Collected data »
********
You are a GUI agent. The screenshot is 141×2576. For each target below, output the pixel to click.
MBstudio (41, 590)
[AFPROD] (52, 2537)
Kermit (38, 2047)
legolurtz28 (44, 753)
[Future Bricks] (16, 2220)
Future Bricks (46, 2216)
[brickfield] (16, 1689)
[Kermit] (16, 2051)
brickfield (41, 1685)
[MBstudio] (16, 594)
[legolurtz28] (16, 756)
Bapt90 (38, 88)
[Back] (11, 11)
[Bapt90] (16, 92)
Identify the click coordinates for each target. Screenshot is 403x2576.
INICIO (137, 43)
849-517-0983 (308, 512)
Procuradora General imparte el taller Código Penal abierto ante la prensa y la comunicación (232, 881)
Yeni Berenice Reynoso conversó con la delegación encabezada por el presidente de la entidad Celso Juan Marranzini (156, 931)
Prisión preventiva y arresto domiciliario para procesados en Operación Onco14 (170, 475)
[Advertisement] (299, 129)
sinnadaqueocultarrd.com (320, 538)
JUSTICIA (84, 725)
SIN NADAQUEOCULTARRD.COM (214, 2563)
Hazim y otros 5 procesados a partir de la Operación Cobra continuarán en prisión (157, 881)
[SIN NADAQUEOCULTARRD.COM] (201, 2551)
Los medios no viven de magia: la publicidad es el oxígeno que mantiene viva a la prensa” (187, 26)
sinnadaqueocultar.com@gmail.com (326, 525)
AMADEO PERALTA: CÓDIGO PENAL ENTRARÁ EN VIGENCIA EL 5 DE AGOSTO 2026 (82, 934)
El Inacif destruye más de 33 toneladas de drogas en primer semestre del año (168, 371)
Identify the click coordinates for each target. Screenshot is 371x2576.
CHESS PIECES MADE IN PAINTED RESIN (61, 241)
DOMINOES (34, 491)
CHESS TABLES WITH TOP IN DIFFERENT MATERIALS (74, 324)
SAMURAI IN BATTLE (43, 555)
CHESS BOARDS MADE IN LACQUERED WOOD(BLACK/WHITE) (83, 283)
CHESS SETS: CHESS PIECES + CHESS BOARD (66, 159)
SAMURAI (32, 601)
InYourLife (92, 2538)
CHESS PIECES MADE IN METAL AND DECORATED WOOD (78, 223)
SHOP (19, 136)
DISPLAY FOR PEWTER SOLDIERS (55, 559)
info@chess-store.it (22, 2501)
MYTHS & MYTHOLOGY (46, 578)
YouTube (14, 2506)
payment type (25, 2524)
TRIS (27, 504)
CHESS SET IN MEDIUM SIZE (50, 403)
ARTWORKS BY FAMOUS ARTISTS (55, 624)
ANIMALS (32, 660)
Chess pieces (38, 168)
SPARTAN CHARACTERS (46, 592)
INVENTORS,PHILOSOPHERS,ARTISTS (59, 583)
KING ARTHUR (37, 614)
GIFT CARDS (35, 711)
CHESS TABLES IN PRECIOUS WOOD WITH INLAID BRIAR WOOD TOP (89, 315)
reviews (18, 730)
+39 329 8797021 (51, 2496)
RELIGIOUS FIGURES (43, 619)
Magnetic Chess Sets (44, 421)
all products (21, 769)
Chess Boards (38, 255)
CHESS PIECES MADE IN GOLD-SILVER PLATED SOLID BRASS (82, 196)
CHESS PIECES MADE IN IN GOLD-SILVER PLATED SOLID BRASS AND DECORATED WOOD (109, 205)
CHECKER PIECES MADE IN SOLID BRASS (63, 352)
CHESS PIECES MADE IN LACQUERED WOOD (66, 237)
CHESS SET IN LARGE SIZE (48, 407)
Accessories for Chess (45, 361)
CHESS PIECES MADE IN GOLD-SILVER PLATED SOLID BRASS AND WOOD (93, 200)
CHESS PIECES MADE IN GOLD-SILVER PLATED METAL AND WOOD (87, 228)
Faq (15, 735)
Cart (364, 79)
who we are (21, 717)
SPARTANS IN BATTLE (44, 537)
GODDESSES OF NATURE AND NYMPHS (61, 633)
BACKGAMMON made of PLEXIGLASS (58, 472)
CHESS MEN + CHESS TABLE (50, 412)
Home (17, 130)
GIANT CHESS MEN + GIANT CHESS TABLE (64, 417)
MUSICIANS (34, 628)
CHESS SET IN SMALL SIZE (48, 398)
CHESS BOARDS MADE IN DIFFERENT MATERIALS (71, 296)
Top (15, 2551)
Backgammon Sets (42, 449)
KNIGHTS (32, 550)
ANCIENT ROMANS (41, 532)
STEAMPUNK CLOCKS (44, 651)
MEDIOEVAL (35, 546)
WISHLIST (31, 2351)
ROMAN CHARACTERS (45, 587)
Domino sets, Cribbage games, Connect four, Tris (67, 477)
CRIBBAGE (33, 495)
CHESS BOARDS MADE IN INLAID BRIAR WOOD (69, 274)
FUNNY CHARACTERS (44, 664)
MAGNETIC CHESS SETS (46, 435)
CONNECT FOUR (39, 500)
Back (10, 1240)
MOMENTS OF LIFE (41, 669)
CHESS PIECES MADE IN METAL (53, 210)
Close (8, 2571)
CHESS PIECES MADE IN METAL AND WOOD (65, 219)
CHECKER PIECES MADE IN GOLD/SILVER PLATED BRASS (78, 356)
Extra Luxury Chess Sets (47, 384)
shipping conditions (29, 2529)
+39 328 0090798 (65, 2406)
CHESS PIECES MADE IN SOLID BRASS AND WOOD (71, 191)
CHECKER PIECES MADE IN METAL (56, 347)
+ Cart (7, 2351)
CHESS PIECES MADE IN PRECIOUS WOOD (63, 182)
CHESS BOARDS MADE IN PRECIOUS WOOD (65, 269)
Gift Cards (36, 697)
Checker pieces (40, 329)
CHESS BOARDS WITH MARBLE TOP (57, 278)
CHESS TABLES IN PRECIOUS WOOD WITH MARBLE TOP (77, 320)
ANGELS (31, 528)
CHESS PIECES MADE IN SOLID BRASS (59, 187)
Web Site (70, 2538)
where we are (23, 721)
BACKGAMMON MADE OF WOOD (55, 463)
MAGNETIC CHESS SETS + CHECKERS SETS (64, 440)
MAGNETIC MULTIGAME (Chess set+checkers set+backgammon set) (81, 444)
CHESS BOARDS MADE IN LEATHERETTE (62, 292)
********
PROBLEM TO WORK ON » Nothing beyond the lines from the start of the entries through the line with "sinnadaqueocultar.com@gmail.com (326, 525)" should appear. Repeat those lines exactly, both ends included.

OUTPUT OF THE EXERCISE »
You are a GUI agent. The screenshot is 141×2576. For each target below, output the pixel to click.
MBstudio (41, 590)
[AFPROD] (52, 2537)
Kermit (38, 2047)
legolurtz28 (44, 753)
[Future Bricks] (16, 2220)
Future Bricks (46, 2216)
[brickfield] (16, 1689)
[Kermit] (16, 2051)
brickfield (41, 1685)
[MBstudio] (16, 594)
[legolurtz28] (16, 756)
Bapt90 (38, 88)
[Back] (11, 11)
[Bapt90] (16, 92)
Identify the click coordinates for each target. Screenshot is 403x2576.
INICIO (137, 43)
849-517-0983 (308, 512)
Procuradora General imparte el taller Código Penal abierto ante la prensa y la comunicación (232, 881)
Yeni Berenice Reynoso conversó con la delegación encabezada por el presidente de la entidad Celso Juan Marranzini (156, 931)
Prisión preventiva y arresto domiciliario para procesados en Operación Onco14 (170, 475)
[Advertisement] (299, 129)
sinnadaqueocultarrd.com (320, 538)
JUSTICIA (84, 725)
SIN NADAQUEOCULTARRD.COM (214, 2563)
Hazim y otros 5 procesados a partir de la Operación Cobra continuarán en prisión (157, 881)
[SIN NADAQUEOCULTARRD.COM] (201, 2551)
Los medios no viven de magia: la publicidad es el oxígeno que mantiene viva a la prensa” (187, 26)
sinnadaqueocultar.com@gmail.com (326, 525)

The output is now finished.